Roles and Routine

27 Aug 2021

"Reduce mistakes by having a standard approach that always applies". Or not.

A common approach in many companies is to have some form of SOP (standard operating procedure) defining how things should be done. Management love an SOP; in theory, it doesn't matter who is tasked with what, it's all being done the same.

Whilst this might be desirable in some cases - for example, I wouldn't want the water treatment plant to not take all due care and attention required when I'm inevitably going to drink that water - a really out of touch management team will try to force SOPs on everyone, everywhere.

I've worked in places like this and am firmly of the belief that it just doesn't work.

Think, for example, if you've ever had the "pleasure" of calling a company for some form of support. I'm going to use Virgin Media for my example, but singling them out is unfair as they are far from the only experience I've had like this; anyway, you inevitably get an agent who has a script in front of them, and try as you might you're going to struggle to get them to deviate from that script. Why? Because there's an SOP in place, and so every customer gets exactly the same treatment.
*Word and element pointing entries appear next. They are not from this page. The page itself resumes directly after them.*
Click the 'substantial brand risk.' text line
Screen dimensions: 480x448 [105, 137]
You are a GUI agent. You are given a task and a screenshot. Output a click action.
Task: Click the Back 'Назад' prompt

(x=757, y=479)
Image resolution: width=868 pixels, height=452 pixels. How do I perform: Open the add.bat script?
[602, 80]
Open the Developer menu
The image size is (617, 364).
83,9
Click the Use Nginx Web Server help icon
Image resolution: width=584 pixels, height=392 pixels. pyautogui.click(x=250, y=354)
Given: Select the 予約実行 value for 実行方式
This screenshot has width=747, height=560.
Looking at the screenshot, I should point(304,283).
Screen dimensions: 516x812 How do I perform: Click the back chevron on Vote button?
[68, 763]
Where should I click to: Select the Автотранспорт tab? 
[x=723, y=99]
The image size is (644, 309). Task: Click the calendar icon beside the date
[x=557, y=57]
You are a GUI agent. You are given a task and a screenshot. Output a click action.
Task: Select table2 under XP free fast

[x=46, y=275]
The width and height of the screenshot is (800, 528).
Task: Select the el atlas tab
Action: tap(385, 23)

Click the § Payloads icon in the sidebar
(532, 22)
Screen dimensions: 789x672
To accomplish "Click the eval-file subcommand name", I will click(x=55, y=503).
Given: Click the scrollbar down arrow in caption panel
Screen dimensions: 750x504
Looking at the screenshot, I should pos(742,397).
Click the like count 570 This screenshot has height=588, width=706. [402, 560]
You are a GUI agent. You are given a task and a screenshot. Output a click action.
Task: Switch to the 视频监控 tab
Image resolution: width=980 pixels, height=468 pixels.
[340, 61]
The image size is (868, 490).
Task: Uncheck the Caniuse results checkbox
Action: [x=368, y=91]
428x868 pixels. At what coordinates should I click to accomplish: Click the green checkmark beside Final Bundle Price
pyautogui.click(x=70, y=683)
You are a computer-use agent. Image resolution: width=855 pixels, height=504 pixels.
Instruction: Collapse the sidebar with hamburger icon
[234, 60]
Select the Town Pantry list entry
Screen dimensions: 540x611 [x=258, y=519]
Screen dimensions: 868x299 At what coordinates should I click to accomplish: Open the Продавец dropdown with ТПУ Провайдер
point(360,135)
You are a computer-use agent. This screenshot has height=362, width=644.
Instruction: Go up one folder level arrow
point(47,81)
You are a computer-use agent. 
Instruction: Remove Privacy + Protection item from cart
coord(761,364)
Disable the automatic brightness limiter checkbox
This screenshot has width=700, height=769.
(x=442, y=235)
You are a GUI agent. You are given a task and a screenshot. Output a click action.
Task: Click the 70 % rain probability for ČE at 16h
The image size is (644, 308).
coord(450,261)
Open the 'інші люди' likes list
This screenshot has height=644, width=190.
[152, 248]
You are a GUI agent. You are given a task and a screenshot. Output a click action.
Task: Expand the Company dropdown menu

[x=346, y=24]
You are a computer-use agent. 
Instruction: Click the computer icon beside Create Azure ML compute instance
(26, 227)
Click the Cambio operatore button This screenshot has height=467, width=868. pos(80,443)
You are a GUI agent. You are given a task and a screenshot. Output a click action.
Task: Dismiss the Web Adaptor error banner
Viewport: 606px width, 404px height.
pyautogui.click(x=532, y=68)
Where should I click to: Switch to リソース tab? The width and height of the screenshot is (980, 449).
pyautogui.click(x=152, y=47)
I don't need to check if the cabling is intact, or the router turned on, or any of the basics - I want to discuss download speeds and response times. But I can't, because we need to work through these steps. And attempting to talk around the topic, it becomes obvious that there is little to no understanding of the issues on behalf of the agent - purely suggestions from a script, a following of a flow chart, or similar.

The problem with this approach is that it breeds ignorance into your workforce. What becomes the norm, is:

"Don't think outside the box, do as you're told. Do as the process tells you."

You could change this around, looking at it from the point of view of the accountants looking at the wage bill; you should in theory be able to employ cheap, unskilled staff as the script they have put in front of them covers everything, right? But I'd counter this with another, different saying:

"Pay peanuts, get monkeys". And it's true. The best experiences I've had in this kind of situation are always the ones where I've been able to engage with the agent, share a bit of banter, a discussion about a shared interest or similar... even, during this pandemic, a simple "how are you? What's it like where you're working?" is disarming and welcoming all at once, leading to a more relaxed conversation whilst the issue at hand - the car insurance, a kitchen appliance repair, all sorts of things - gets resolved. And the best experiences have been with the staff who have been able to leave their script, have confidence in their roles and get the issues sorted without freezing at a question or unknown situation.

I suspect that these experiences are also likely indicators of the working environment - that the companies involved are probably more switched on to their staff's strengths and similar.

I firmly believe that when management force an SOP on their workforce, they're potentially weakening their team. Being constrained by a process is the bane of independent thinking. If you find yourself in a situation like this, engage with your higher-ups and explain:

  • why you feel constrained
  • what you would change
  • how you tackle the issue in a different way to the one specified
  • why you feel this is more successful

See if you can bring their viewpoint around. Every good boss wants their staff to be the most productive, best version of themselves, so make it clear how you can be that version of yourself and retain your individuality. And no one wants to deal with robots.